[Rows of pointing data]
((
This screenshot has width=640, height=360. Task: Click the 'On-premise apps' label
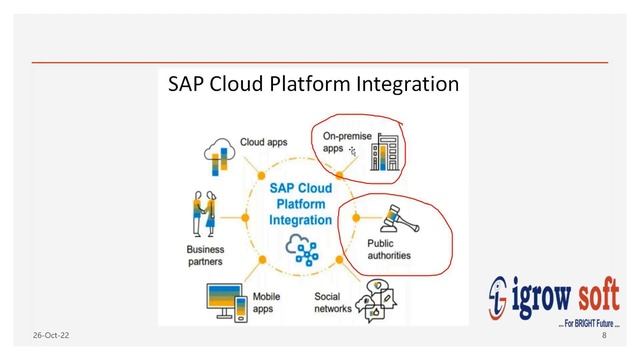click(x=337, y=141)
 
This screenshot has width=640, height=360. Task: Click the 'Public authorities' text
click(x=394, y=250)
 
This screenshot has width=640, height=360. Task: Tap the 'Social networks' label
click(x=333, y=302)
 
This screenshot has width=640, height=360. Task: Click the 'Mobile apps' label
click(x=266, y=303)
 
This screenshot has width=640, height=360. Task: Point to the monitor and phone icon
click(x=224, y=300)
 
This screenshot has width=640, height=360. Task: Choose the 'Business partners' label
click(x=205, y=255)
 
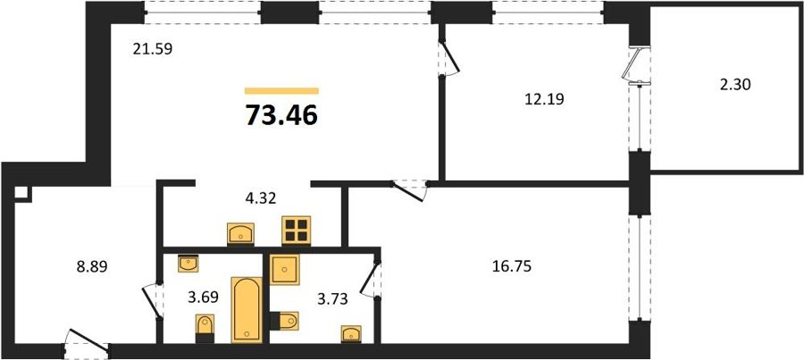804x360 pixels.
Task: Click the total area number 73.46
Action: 281,114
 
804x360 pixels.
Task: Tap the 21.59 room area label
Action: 152,49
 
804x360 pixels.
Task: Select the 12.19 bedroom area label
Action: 544,99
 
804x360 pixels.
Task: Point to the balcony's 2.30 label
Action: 735,84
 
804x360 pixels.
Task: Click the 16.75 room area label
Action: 511,266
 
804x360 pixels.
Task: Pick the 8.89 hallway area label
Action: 91,267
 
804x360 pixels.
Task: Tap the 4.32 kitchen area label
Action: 260,198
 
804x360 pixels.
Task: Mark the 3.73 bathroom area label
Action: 332,299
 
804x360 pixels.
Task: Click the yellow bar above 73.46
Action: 281,91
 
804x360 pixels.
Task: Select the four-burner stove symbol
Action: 297,230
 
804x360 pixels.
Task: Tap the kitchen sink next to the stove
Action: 240,234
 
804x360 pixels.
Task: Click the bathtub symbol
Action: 247,310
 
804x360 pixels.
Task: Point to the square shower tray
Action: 285,269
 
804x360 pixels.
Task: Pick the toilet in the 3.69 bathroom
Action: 205,329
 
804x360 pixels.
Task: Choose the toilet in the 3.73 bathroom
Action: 284,321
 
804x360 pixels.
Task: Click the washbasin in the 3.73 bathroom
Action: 351,333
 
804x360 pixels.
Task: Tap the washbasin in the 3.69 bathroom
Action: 188,264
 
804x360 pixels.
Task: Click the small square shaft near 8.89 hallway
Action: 21,192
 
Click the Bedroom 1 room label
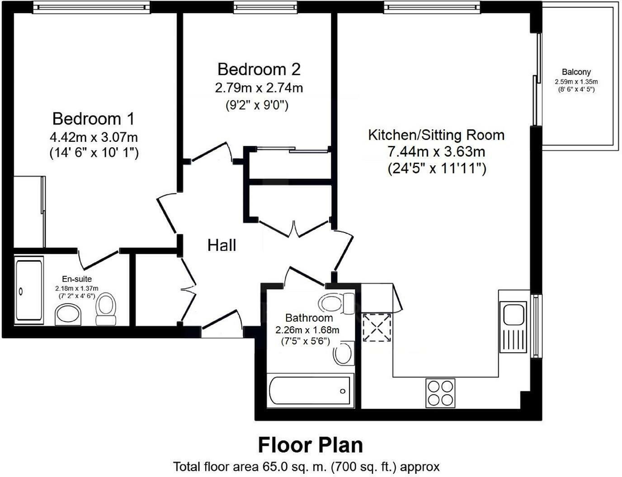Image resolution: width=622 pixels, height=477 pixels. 93,119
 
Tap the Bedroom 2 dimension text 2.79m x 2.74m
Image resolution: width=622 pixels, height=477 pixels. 259,88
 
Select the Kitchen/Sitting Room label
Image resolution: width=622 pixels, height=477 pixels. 436,135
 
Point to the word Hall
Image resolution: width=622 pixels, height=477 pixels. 221,245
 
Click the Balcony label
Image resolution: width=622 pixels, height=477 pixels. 576,72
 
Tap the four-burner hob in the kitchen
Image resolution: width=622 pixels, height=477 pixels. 440,393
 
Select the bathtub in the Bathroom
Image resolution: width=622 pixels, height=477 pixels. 310,391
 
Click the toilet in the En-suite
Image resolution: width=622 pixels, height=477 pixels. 106,309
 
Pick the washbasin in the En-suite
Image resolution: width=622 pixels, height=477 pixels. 68,314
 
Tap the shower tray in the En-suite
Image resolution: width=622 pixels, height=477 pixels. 29,290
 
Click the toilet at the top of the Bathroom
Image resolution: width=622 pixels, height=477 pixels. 337,303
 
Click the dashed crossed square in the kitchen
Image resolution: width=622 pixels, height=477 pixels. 377,327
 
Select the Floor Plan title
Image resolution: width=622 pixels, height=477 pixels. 310,445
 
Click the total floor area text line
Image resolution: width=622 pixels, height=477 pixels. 306,467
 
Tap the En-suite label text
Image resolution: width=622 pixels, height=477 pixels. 77,279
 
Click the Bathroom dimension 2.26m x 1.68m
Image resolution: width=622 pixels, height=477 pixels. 307,330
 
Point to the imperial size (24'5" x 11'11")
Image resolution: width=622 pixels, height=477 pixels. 436,169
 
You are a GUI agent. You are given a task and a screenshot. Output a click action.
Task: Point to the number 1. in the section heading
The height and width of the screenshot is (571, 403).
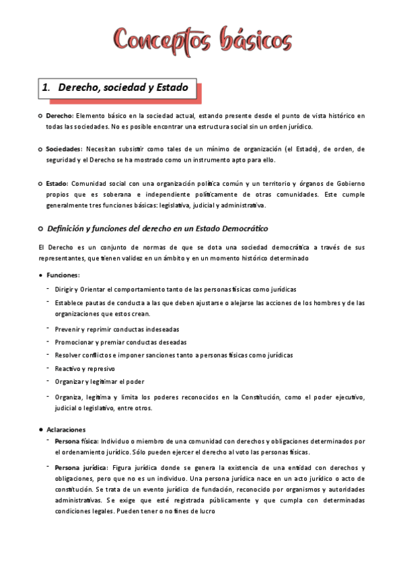pos(46,88)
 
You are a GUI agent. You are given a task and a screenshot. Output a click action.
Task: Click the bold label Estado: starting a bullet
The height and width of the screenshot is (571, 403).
pos(57,183)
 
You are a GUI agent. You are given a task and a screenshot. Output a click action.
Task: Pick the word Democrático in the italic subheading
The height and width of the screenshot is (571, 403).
pos(238,229)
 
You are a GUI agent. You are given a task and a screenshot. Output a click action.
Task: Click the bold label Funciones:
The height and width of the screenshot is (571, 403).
pos(63,275)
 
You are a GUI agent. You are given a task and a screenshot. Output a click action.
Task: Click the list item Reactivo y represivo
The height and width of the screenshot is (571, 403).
pos(85,368)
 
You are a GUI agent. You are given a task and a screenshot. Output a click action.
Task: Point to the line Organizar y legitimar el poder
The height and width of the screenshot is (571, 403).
pos(100,381)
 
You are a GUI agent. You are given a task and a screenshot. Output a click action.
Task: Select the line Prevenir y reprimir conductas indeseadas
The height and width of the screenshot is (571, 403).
pos(116,329)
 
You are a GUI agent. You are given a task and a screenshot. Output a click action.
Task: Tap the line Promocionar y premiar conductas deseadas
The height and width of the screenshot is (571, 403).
pos(116,342)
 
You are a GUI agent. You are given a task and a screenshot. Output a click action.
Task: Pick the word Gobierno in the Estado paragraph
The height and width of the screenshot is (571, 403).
pos(348,183)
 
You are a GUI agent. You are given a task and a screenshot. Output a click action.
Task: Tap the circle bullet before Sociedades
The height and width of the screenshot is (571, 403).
pos(41,149)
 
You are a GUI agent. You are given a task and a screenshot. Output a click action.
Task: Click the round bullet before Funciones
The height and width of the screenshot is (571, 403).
pos(41,275)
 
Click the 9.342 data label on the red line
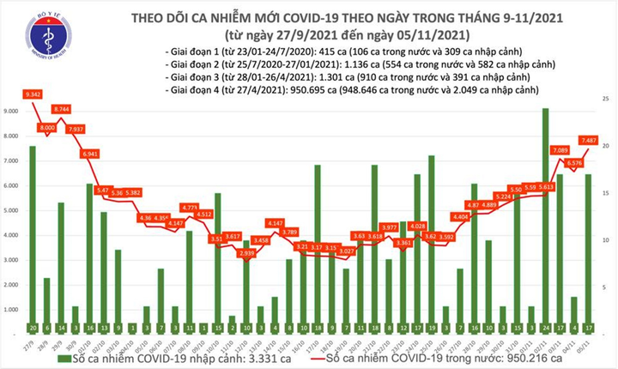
))
#### EXERCISE AIM
In the material, starting at the line containing "Tap the four-burner hob in the kitchen" and ending at the line containing "Image resolution: width=622 pixels, height=477 pixels. 68,314", swap "En-suite" for "ensuite bathroom". Return only those lines, with nothing else altered.

#### TASK RESPONSE
Tap the four-burner hob in the kitchen
Image resolution: width=622 pixels, height=477 pixels. 440,393
 
Select the bathtub in the Bathroom
Image resolution: width=622 pixels, height=477 pixels. 310,391
 
Click the toilet in the ensuite bathroom
Image resolution: width=622 pixels, height=477 pixels. 106,309
 
Pick the washbasin in the ensuite bathroom
Image resolution: width=622 pixels, height=477 pixels. 68,314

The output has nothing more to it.